[Goal of the exercise] Write out every record below exactly, so that nothing differs from what is shown.

[Given data]
|---|
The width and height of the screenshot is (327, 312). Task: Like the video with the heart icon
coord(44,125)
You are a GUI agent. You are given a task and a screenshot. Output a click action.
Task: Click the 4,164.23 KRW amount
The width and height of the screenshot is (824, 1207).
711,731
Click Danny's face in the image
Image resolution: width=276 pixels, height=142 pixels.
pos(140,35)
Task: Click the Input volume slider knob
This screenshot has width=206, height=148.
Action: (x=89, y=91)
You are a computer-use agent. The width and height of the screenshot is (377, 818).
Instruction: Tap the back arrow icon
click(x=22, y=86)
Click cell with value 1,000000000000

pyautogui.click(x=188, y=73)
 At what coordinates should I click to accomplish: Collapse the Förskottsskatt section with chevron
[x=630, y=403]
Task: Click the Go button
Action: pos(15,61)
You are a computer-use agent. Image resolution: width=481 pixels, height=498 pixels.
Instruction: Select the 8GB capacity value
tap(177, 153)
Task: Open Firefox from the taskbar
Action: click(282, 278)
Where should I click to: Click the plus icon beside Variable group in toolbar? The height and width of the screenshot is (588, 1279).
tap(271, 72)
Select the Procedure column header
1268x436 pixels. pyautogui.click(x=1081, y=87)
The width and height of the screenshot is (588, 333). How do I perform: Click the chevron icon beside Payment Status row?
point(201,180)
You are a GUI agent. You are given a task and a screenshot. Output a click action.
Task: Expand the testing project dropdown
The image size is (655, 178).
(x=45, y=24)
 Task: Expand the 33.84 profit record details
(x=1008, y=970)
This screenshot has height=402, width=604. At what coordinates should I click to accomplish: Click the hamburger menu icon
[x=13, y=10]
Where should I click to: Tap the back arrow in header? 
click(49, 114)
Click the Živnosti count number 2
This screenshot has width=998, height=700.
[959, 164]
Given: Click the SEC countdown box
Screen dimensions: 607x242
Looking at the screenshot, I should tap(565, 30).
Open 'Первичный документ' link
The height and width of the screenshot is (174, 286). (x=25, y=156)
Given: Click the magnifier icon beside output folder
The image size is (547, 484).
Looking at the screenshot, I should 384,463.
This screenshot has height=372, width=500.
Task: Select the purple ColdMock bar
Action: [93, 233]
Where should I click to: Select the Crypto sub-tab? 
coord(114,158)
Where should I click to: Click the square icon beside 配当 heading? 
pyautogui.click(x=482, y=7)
|---|
[Task answer]
The width and height of the screenshot is (327, 312). Task: Like the video with the heart icon
coord(44,125)
You are a GUI agent. You are given a task and a screenshot. Output a click action.
Task: Click the 4,164.23 KRW amount
The width and height of the screenshot is (824, 1207).
711,731
Click Danny's face in the image
Image resolution: width=276 pixels, height=142 pixels.
pos(140,35)
Task: Click the Input volume slider knob
This screenshot has width=206, height=148.
Action: (x=89, y=91)
You are a computer-use agent. The width and height of the screenshot is (377, 818).
Instruction: Tap the back arrow icon
click(x=22, y=86)
Click cell with value 1,000000000000

pyautogui.click(x=188, y=73)
 At what coordinates should I click to accomplish: Collapse the Förskottsskatt section with chevron
[x=630, y=403]
Task: Click the Go button
Action: pos(15,61)
You are a computer-use agent. Image resolution: width=481 pixels, height=498 pixels.
Instruction: Select the 8GB capacity value
tap(177, 153)
Task: Open Firefox from the taskbar
Action: click(282, 278)
Where should I click to: Click the plus icon beside Variable group in toolbar? The height and width of the screenshot is (588, 1279).
tap(271, 72)
Select the Procedure column header
1268x436 pixels. pyautogui.click(x=1081, y=87)
The width and height of the screenshot is (588, 333). How do I perform: Click the chevron icon beside Payment Status row?
point(201,180)
You are a GUI agent. You are given a task and a screenshot. Output a click action.
Task: Expand the testing project dropdown
The image size is (655, 178).
(x=45, y=24)
 Task: Expand the 33.84 profit record details
(x=1008, y=970)
This screenshot has height=402, width=604. At what coordinates should I click to accomplish: Click the hamburger menu icon
[x=13, y=10]
Where should I click to: Tap the back arrow in header? 
click(49, 114)
Click the Živnosti count number 2
This screenshot has width=998, height=700.
[959, 164]
Given: Click the SEC countdown box
Screen dimensions: 607x242
Looking at the screenshot, I should tap(565, 30).
Open 'Первичный документ' link
The height and width of the screenshot is (174, 286). (x=25, y=156)
Given: Click the magnifier icon beside output folder
The image size is (547, 484).
Looking at the screenshot, I should 384,463.
This screenshot has height=372, width=500.
Task: Select the purple ColdMock bar
Action: [93, 233]
Where should I click to: Select the Crypto sub-tab? 
coord(114,158)
Where should I click to: Click the square icon beside 配当 heading? 
pyautogui.click(x=482, y=7)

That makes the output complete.